__Your goal__
Reply only with how many lines below contain "will".

__Supplied information__
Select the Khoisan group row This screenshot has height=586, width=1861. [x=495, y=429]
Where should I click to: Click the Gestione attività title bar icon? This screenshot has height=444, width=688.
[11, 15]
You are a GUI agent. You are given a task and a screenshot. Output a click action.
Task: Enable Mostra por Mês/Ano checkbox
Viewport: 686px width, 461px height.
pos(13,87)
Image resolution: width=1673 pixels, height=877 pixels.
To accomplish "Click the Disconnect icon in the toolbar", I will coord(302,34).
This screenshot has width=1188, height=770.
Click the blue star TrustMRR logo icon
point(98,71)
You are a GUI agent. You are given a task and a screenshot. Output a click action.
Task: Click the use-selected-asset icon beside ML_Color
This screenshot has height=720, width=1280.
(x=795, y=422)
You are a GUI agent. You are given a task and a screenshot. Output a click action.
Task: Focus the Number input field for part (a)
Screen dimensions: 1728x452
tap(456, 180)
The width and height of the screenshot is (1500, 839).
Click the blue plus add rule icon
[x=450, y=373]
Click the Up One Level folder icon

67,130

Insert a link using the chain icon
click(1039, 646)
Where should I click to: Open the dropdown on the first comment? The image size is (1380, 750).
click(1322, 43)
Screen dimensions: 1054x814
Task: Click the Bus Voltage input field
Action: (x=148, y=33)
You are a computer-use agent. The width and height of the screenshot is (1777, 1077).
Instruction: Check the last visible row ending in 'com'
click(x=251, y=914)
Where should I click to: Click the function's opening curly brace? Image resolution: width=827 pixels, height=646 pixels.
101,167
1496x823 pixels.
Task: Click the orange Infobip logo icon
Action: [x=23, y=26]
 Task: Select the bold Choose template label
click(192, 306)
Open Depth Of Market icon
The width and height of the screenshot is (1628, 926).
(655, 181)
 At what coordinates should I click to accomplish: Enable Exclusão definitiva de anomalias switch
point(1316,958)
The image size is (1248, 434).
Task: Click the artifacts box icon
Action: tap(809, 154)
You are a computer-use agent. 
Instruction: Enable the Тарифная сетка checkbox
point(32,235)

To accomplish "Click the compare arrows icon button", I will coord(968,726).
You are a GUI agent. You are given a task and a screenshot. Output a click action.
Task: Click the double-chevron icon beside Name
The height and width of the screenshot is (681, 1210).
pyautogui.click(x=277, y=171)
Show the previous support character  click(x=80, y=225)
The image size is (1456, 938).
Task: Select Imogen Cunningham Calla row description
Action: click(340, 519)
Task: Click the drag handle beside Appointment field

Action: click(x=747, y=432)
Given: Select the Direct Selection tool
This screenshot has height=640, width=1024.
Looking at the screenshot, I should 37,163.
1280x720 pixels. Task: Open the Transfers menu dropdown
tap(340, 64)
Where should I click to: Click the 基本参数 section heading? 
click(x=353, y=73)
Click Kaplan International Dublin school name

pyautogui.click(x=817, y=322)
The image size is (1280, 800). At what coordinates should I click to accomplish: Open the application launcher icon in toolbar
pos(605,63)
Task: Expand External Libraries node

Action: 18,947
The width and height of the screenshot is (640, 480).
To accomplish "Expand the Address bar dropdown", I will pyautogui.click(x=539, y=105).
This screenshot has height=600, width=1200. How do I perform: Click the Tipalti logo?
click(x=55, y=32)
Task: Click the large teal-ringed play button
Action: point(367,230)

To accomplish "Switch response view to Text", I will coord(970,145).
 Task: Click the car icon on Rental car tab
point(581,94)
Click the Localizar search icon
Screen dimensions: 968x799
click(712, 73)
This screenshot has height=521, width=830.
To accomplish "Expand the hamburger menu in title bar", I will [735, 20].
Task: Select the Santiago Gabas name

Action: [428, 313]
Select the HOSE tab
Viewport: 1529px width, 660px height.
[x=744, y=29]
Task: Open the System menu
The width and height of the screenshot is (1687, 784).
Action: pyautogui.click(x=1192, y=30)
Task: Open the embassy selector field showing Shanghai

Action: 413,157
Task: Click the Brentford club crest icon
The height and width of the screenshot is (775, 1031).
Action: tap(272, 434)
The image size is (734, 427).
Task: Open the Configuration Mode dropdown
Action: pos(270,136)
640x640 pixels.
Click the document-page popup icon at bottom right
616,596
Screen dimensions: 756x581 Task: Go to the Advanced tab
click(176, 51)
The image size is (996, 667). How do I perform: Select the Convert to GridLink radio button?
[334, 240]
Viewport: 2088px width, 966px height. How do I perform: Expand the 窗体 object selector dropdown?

__Result__
5